<<<<
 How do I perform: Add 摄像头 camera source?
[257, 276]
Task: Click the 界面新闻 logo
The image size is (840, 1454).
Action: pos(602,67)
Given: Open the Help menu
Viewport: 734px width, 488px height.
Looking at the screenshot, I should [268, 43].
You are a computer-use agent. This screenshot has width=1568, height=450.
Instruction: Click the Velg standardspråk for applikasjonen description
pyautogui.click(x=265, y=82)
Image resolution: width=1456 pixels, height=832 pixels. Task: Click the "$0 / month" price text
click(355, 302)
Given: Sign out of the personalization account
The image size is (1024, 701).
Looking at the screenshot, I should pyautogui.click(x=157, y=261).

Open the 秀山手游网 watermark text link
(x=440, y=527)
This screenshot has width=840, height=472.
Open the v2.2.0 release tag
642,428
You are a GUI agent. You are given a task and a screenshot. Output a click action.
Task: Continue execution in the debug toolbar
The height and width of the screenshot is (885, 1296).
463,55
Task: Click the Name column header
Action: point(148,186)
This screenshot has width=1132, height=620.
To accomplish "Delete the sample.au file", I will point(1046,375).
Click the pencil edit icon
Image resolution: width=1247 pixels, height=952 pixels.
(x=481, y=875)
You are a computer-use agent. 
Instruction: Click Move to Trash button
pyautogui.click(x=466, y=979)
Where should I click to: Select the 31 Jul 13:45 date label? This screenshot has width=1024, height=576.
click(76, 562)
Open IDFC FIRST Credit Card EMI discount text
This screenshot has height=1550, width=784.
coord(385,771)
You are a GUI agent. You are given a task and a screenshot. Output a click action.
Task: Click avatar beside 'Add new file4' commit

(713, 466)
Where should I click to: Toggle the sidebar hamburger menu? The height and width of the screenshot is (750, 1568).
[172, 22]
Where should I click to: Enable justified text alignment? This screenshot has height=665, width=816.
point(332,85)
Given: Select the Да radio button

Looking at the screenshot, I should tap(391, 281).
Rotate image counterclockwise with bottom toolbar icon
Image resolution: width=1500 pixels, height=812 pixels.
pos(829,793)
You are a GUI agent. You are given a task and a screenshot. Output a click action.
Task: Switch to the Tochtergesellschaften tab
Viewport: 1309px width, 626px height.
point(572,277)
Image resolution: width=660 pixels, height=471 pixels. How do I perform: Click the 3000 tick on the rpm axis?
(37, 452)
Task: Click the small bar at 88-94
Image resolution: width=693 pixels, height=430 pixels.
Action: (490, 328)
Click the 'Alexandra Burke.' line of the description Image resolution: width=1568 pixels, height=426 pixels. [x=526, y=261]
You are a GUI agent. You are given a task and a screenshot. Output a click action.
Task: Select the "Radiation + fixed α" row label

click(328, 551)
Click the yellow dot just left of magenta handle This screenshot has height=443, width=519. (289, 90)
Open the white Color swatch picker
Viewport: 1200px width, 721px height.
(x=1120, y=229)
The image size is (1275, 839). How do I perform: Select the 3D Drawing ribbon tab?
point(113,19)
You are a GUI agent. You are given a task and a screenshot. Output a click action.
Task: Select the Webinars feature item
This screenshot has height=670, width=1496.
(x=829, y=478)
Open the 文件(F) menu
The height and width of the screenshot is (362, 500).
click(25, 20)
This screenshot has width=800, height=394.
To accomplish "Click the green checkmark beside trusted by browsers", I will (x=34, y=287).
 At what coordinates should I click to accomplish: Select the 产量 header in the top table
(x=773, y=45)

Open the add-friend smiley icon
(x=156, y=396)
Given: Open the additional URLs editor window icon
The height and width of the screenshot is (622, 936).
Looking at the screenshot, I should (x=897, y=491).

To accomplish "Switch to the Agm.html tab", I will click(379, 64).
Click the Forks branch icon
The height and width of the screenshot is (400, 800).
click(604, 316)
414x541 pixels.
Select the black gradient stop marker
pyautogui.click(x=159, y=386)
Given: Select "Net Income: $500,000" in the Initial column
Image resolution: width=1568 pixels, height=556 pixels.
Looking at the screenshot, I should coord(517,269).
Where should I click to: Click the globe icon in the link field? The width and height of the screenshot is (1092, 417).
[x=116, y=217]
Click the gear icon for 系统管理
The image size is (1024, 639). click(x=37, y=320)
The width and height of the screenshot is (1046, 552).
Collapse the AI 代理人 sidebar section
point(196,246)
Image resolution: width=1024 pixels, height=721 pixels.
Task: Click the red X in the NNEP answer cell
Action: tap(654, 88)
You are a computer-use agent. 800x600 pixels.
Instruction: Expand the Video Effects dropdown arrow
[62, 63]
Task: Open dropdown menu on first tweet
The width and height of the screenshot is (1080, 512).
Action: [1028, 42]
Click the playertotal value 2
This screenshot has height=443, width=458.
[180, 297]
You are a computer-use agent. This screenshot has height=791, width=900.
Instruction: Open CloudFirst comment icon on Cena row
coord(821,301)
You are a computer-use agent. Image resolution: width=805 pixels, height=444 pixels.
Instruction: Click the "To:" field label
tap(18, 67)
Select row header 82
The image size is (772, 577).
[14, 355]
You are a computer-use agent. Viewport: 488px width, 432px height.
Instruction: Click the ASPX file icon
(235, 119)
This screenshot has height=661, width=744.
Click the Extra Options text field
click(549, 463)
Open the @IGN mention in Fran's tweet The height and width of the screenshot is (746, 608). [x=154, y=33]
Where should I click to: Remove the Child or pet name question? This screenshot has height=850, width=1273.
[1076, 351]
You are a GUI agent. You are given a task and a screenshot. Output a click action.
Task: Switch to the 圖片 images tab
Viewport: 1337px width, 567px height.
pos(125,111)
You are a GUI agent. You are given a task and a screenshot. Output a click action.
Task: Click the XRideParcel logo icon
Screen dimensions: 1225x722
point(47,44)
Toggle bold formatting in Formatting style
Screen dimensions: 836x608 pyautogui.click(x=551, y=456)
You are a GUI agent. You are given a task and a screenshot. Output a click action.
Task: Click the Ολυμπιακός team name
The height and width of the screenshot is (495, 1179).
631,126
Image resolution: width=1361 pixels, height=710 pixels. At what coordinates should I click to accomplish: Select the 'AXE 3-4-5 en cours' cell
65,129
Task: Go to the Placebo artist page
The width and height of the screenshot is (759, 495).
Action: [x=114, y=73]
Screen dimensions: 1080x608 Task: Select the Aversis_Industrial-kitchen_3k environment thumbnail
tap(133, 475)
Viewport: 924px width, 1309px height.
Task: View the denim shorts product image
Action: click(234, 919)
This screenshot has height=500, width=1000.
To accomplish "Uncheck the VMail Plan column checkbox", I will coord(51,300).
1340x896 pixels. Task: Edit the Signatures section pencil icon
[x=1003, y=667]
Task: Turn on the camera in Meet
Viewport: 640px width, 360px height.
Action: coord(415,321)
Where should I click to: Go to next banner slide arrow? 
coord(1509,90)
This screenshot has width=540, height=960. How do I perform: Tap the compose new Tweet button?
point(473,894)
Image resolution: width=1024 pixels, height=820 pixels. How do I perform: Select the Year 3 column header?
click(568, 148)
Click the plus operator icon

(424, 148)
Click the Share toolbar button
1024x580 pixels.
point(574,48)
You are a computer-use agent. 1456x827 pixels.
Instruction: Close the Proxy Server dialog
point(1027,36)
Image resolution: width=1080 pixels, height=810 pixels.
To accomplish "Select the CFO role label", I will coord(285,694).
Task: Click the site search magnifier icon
>>>>
» **INSTRUCTIONS TO FOLLOW**: Give each entry again, spelled exactly as shown.

» **WRITTEN REPLY**:
 How do I perform: Add 摄像头 camera source?
[257, 276]
Task: Click the 界面新闻 logo
The image size is (840, 1454).
Action: pos(602,67)
Given: Open the Help menu
Viewport: 734px width, 488px height.
Looking at the screenshot, I should [268, 43].
You are a computer-use agent. This screenshot has width=1568, height=450.
Instruction: Click the Velg standardspråk for applikasjonen description
pyautogui.click(x=265, y=82)
Image resolution: width=1456 pixels, height=832 pixels. Task: Click the "$0 / month" price text
click(355, 302)
Given: Sign out of the personalization account
The image size is (1024, 701).
Looking at the screenshot, I should pyautogui.click(x=157, y=261).

Open the 秀山手游网 watermark text link
(x=440, y=527)
This screenshot has width=840, height=472.
Open the v2.2.0 release tag
642,428
You are a GUI agent. You are given a task and a screenshot. Output a click action.
Task: Continue execution in the debug toolbar
The height and width of the screenshot is (885, 1296).
463,55
Task: Click the Name column header
Action: point(148,186)
This screenshot has width=1132, height=620.
To accomplish "Delete the sample.au file", I will point(1046,375).
Click the pencil edit icon
Image resolution: width=1247 pixels, height=952 pixels.
(x=481, y=875)
You are a computer-use agent. 
Instruction: Click Move to Trash button
pyautogui.click(x=466, y=979)
Where should I click to: Select the 31 Jul 13:45 date label? This screenshot has width=1024, height=576.
click(76, 562)
Open IDFC FIRST Credit Card EMI discount text
This screenshot has height=1550, width=784.
coord(385,771)
You are a GUI agent. You are given a task and a screenshot. Output a click action.
Task: Click avatar beside 'Add new file4' commit

(713, 466)
Where should I click to: Toggle the sidebar hamburger menu? The height and width of the screenshot is (750, 1568).
[172, 22]
Where should I click to: Enable justified text alignment? This screenshot has height=665, width=816.
point(332,85)
Given: Select the Да radio button

Looking at the screenshot, I should tap(391, 281).
Rotate image counterclockwise with bottom toolbar icon
Image resolution: width=1500 pixels, height=812 pixels.
pos(829,793)
You are a GUI agent. You are given a task and a screenshot. Output a click action.
Task: Switch to the Tochtergesellschaften tab
Viewport: 1309px width, 626px height.
point(572,277)
Image resolution: width=660 pixels, height=471 pixels. How do I perform: Click the 3000 tick on the rpm axis?
(37, 452)
Task: Click the small bar at 88-94
Image resolution: width=693 pixels, height=430 pixels.
Action: (490, 328)
Click the 'Alexandra Burke.' line of the description Image resolution: width=1568 pixels, height=426 pixels. [x=526, y=261]
You are a GUI agent. You are given a task and a screenshot. Output a click action.
Task: Select the "Radiation + fixed α" row label

click(328, 551)
Click the yellow dot just left of magenta handle This screenshot has height=443, width=519. (289, 90)
Open the white Color swatch picker
Viewport: 1200px width, 721px height.
(x=1120, y=229)
The image size is (1275, 839). How do I perform: Select the 3D Drawing ribbon tab?
point(113,19)
You are a GUI agent. You are given a task and a screenshot. Output a click action.
Task: Select the Webinars feature item
This screenshot has height=670, width=1496.
(x=829, y=478)
Open the 文件(F) menu
The height and width of the screenshot is (362, 500).
click(25, 20)
This screenshot has width=800, height=394.
To accomplish "Click the green checkmark beside trusted by browsers", I will (x=34, y=287).
 At what coordinates should I click to accomplish: Select the 产量 header in the top table
(x=773, y=45)

Open the add-friend smiley icon
(x=156, y=396)
Given: Open the additional URLs editor window icon
The height and width of the screenshot is (622, 936).
Looking at the screenshot, I should (x=897, y=491).

To accomplish "Switch to the Agm.html tab", I will click(379, 64).
Click the Forks branch icon
The height and width of the screenshot is (400, 800).
click(604, 316)
414x541 pixels.
Select the black gradient stop marker
pyautogui.click(x=159, y=386)
Given: Select "Net Income: $500,000" in the Initial column
Image resolution: width=1568 pixels, height=556 pixels.
Looking at the screenshot, I should coord(517,269).
Where should I click to: Click the globe icon in the link field? The width and height of the screenshot is (1092, 417).
[x=116, y=217]
Click the gear icon for 系统管理
The image size is (1024, 639). click(x=37, y=320)
The width and height of the screenshot is (1046, 552).
Collapse the AI 代理人 sidebar section
point(196,246)
Image resolution: width=1024 pixels, height=721 pixels.
Task: Click the red X in the NNEP answer cell
Action: tap(654, 88)
You are a computer-use agent. 800x600 pixels.
Instruction: Expand the Video Effects dropdown arrow
[62, 63]
Task: Open dropdown menu on first tweet
The width and height of the screenshot is (1080, 512).
Action: [1028, 42]
Click the playertotal value 2
This screenshot has height=443, width=458.
[180, 297]
You are a computer-use agent. This screenshot has height=791, width=900.
Instruction: Open CloudFirst comment icon on Cena row
coord(821,301)
You are a computer-use agent. Image resolution: width=805 pixels, height=444 pixels.
Instruction: Click the "To:" field label
tap(18, 67)
Select row header 82
The image size is (772, 577).
[14, 355]
You are a computer-use agent. Viewport: 488px width, 432px height.
Instruction: Click the ASPX file icon
(235, 119)
This screenshot has height=661, width=744.
Click the Extra Options text field
click(549, 463)
Open the @IGN mention in Fran's tweet The height and width of the screenshot is (746, 608). [x=154, y=33]
Where should I click to: Remove the Child or pet name question? This screenshot has height=850, width=1273.
[1076, 351]
You are a GUI agent. You are given a task and a screenshot. Output a click action.
Task: Switch to the 圖片 images tab
Viewport: 1337px width, 567px height.
pos(125,111)
You are a GUI agent. You are given a task and a screenshot. Output a click action.
Task: Click the XRideParcel logo icon
Screen dimensions: 1225x722
point(47,44)
Toggle bold formatting in Formatting style
Screen dimensions: 836x608 pyautogui.click(x=551, y=456)
You are a GUI agent. You are given a task and a screenshot. Output a click action.
Task: Click the Ολυμπιακός team name
The height and width of the screenshot is (495, 1179).
631,126
Image resolution: width=1361 pixels, height=710 pixels. At what coordinates should I click to accomplish: Select the 'AXE 3-4-5 en cours' cell
65,129
Task: Go to the Placebo artist page
The width and height of the screenshot is (759, 495).
Action: [x=114, y=73]
Screen dimensions: 1080x608 Task: Select the Aversis_Industrial-kitchen_3k environment thumbnail
tap(133, 475)
Viewport: 924px width, 1309px height.
Task: View the denim shorts product image
Action: click(234, 919)
This screenshot has height=500, width=1000.
To accomplish "Uncheck the VMail Plan column checkbox", I will coord(51,300).
1340x896 pixels. Task: Edit the Signatures section pencil icon
[x=1003, y=667]
Task: Turn on the camera in Meet
Viewport: 640px width, 360px height.
Action: coord(415,321)
Where should I click to: Go to next banner slide arrow? 
coord(1509,90)
This screenshot has width=540, height=960. How do I perform: Tap the compose new Tweet button?
point(473,894)
Image resolution: width=1024 pixels, height=820 pixels. How do I perform: Select the Year 3 column header?
click(568, 148)
Click the plus operator icon

(424, 148)
Click the Share toolbar button
1024x580 pixels.
point(574,48)
You are a computer-use agent. 1456x827 pixels.
Instruction: Close the Proxy Server dialog
point(1027,36)
Image resolution: width=1080 pixels, height=810 pixels.
To accomplish "Select the CFO role label", I will coord(285,694).
Task: Click the site search magnifier icon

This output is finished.